PROBLEM DESCRIPTION:
Reproduce the passage of the webkit animation notes that begins with the words "- It appears" and ends after "for diagnosing this.", swapping every occurrence of "performance" for "responsiveness".

SOURCE EXTRACT:
=== Section Start ===

Things learned the hard way
- Enable 3D acceleration on mobile webkit devices http://davidwalsh.name/translate3d
- Add
webkit-backface-visibility: none
to any child elements of an accelerated parent that appear to flicker during animations - Use transforms (translate, scale) in place of normal CSS properties where possible
- Avoid large repaints as much as possible (e.g. showing and hiding large areas of content)
- It appears that triggering hardware acceleration on the child of an already-accelerated parent, or on an overlapping element, destroys performance in webkit. (Also observed here: http://indiegamr.com/ios6-html-hardware-acceleration-changes-and-how-to-fix-them/)
- Hover states on nearby items can cause lag on your animating item. In one situation, for whatever reason due perhaps to event delegation and bubbling, nearby elements with hover states were causing large overlapping areas to repaint when a user interacted with the animating element, rather than just the area of the animation, and performance suffered greatly. Chrome Dev Tools' 'show repaints' option was really useful for diagnosing this.
- Nearby animated gifs will also cause a continual repaint, and may affect performance of the animating element.

=== Section End ===

INFORMATION SHOWN:

=== Section Start ===

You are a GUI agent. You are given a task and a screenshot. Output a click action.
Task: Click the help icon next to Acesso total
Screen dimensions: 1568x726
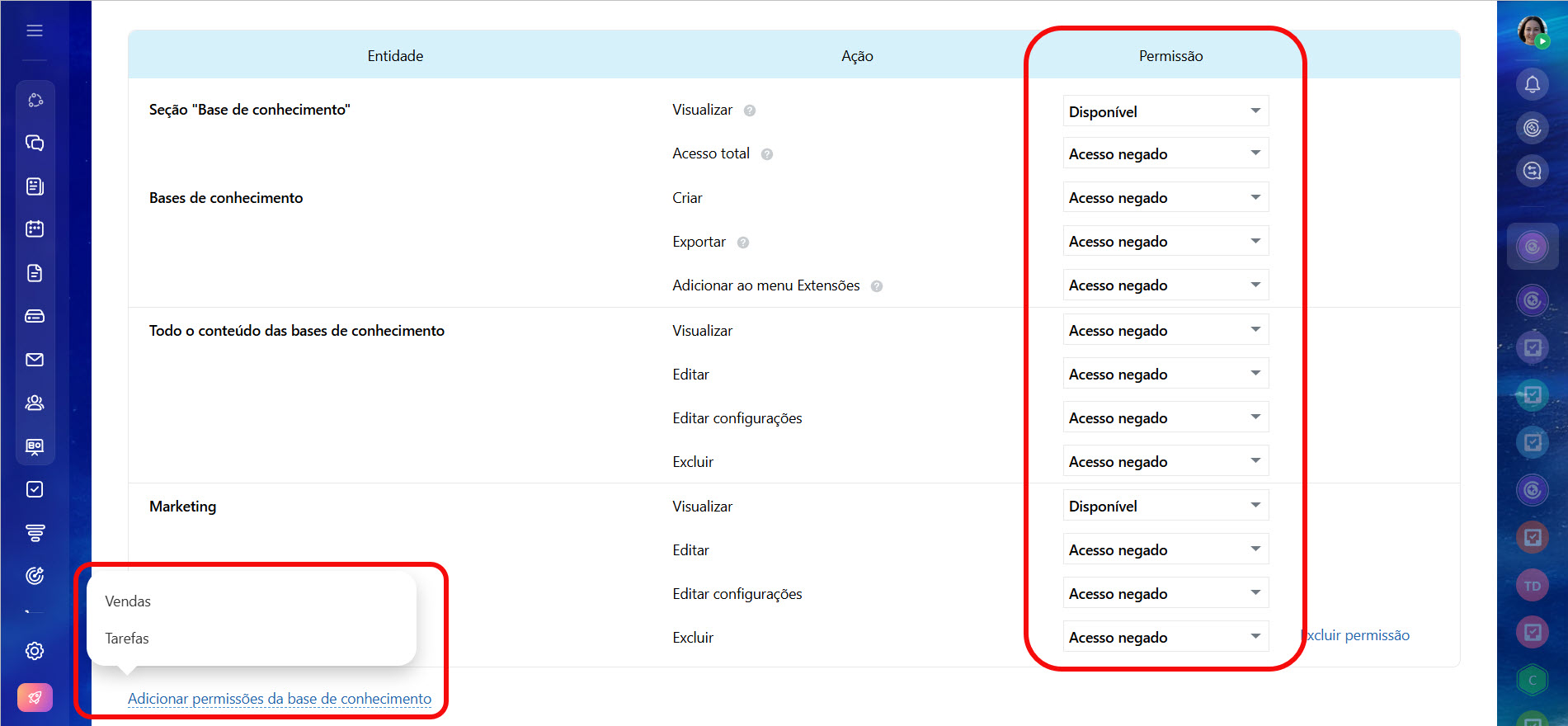[767, 154]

=== Section End ===

RESPONSE TO THE EXERCISE:
- It appears that triggering hardware acceleration on the child of an already-accelerated parent, or on an overlapping element, destroys responsiveness in webkit. (Also observed here: http://indiegamr.com/ios6-html-hardware-acceleration-changes-and-how-to-fix-them/)
- Hover states on nearby items can cause lag on your animating item. In one situation, for whatever reason due perhaps to event delegation and bubbling, nearby elements with hover states were causing large overlapping areas to repaint when a user interacted with the animating element, rather than just the area of the animation, and responsiveness suffered greatly. Chrome Dev Tools' 'show repaints' option was really useful for diagnosing this.